Dans ta belle démocratie, tout juif ou toute juive valide, à l’exception des hassidim, a joué le rôle d’un occupant en Cisjordanie ou à Gaza tout au long des quarante-deux années écoulées. Ce sont des innocents ? Hier, j’ai regardé, sur Al-Jazeera, des soldats israéliens en train de tirer des grenades lacrymogènes et un liquide vert nauséabond contre des Palestiniens non-violents qui manifestaient contre le mur d’acier qui coupe leur terres à Ni’ilin, après quoi ces soldats ont pris pour cible le reporter d’Al-Jazeera. Attend-on de nous que nous soutenions ces jeunes voyous en uniforme israélien ? Ceux qui les haïssent devraient être condamnés, et non pas les voyous et ceux qui les ont envoyés là-bas ?
Tu utilises le mot « paix » à tout bout de champ, mais jamais tu n’utilises le mot « justice ». C’est ce qui vous distingue, toi et tes collègues sionistes, des Palestiniens et de ceux qui les soutiennent sincèrement. L’occupation dérange ta conscience, ton sentiment d’identité, en ta qualité d’Israélien, mais jusqu’à quelle point affecte-t-elle ta vie ? Mettre un terme à l’occupation, de quelque façon que ce soit, t’apportera la tranquillité de l’esprit et le temps de finir tes mémoires. Eh bien, là, maintenant, essaie, si tu le peux, d’imaginer que tu es dans la peau d’un Palestinien, qui a été soumis à l’arbitraire d’un squatter israélien toute sa vie. Rechercherais-tu simplement la paix, l’absence de ce squatter israélien, ou rechercherais-tu et exigerais-tu que justice soit faite ?

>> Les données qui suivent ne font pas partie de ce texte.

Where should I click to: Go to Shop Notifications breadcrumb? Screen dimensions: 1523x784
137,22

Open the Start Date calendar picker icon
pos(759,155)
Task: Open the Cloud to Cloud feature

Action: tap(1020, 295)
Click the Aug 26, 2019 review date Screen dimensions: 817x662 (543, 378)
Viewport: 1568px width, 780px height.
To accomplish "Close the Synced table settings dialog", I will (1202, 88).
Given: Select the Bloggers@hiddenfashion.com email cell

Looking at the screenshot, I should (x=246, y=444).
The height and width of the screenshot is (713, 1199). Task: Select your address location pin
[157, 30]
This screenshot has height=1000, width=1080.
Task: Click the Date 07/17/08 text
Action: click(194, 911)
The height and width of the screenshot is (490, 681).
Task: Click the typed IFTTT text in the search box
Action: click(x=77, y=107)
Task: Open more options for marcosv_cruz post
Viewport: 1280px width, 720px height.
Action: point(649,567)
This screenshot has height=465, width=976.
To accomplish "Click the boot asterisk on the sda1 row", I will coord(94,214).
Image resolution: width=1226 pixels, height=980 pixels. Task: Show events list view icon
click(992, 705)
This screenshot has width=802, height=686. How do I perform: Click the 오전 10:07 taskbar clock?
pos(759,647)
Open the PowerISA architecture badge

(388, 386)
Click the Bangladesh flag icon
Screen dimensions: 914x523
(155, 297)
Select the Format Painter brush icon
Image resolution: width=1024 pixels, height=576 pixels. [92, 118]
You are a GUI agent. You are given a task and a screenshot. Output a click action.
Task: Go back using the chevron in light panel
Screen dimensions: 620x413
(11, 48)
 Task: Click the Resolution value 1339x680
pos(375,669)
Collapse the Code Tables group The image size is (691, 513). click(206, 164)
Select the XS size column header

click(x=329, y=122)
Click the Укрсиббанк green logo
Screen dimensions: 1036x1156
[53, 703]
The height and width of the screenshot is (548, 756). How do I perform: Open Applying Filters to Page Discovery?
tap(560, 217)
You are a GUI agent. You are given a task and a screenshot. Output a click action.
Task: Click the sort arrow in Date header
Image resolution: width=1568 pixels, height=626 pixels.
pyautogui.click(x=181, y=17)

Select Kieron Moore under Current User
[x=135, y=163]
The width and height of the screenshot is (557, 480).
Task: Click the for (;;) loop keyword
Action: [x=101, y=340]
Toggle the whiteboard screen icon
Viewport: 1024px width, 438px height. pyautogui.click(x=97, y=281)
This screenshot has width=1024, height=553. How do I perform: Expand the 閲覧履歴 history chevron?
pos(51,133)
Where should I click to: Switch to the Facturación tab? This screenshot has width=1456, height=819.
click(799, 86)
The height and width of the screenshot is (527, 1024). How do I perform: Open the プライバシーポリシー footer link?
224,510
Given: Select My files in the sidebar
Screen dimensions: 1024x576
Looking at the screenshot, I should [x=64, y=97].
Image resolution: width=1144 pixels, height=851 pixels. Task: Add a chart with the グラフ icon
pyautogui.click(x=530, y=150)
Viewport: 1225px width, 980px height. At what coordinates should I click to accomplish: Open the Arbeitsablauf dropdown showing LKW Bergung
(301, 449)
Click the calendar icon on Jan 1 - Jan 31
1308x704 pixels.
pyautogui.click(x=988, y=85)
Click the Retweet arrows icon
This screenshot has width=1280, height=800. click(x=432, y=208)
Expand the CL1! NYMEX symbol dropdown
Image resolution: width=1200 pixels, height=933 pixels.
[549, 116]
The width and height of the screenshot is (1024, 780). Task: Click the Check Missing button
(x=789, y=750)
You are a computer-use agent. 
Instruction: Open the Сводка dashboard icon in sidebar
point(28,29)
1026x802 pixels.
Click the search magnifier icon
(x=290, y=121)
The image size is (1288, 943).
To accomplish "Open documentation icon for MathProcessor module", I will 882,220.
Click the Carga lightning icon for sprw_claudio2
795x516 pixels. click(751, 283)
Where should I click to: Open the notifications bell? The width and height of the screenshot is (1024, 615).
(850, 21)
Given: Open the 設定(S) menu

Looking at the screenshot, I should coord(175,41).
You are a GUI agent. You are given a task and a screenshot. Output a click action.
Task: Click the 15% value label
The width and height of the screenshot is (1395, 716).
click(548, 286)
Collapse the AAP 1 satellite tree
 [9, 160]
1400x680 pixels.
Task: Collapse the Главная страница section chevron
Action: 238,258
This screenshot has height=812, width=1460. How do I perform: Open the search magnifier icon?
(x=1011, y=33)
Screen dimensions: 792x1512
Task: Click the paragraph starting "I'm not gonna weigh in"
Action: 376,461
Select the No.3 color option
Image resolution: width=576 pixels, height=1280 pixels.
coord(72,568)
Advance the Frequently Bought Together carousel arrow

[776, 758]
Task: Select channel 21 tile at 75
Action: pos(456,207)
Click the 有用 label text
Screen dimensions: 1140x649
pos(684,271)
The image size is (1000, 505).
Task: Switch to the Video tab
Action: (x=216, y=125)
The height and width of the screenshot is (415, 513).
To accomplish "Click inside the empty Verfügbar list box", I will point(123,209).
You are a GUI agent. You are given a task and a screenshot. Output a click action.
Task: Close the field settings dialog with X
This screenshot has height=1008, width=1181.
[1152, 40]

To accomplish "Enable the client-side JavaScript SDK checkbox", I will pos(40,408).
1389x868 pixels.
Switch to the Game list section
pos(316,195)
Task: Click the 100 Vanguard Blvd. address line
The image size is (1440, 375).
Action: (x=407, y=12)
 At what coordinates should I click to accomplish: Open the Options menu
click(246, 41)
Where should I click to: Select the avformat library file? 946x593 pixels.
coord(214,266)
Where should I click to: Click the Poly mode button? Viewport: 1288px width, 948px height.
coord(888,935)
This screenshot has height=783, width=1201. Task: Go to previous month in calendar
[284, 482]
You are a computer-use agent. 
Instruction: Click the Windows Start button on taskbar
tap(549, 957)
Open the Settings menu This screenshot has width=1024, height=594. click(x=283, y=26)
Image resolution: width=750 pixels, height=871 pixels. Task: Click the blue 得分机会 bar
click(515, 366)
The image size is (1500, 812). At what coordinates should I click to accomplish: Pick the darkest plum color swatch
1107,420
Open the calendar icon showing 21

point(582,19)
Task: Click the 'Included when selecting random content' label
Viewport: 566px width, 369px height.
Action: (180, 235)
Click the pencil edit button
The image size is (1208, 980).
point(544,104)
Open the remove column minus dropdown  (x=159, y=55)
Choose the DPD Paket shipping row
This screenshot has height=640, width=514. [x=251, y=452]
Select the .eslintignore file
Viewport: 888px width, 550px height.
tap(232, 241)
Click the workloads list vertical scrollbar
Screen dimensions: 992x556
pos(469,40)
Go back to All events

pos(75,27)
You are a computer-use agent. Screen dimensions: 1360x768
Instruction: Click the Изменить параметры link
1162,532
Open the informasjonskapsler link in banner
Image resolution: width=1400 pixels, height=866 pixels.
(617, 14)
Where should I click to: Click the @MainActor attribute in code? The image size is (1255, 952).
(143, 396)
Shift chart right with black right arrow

Ta conclusion ne fait que traduire ta confusion. Tu écris que tu veux qu’ « Israël soit un État appartenant à tous ses citoyens, sans distinction d’origine ethnique, de sexe, de religion ou de langue ; avec des droits entièrement égaux pour tous », et pourtant tu supposes qu’il y aura « une majorité hébraïsante », qui permettra à ses « citoyens arabophones… de chérir leurs liens étroits avec leurs frères et leurs sœurs palestiniens… ». S’il n’y a plus de distinction entre un citoyen et un autre, entre un juif et un Arabe, alors comment peux-tu imaginer que la majorité continuera à être hébraïsante ?
Ou bien alors, peut-être envisages-tu la possibilité que la population arabe palestinienne d’Israël, qui est d’ores et déjà largement bilingue arabe-hébreu deviendra la majorité, ce qui ferait qu’Israël, dès lors, ne serait plus un État juif ?
Si tel est le bien cas, peut-être y a-t-il encore un peu d’espoir, en ce qui te concerne.
[1] Le boycott revisité », Réseau Voltaire, 8 septembre 2009.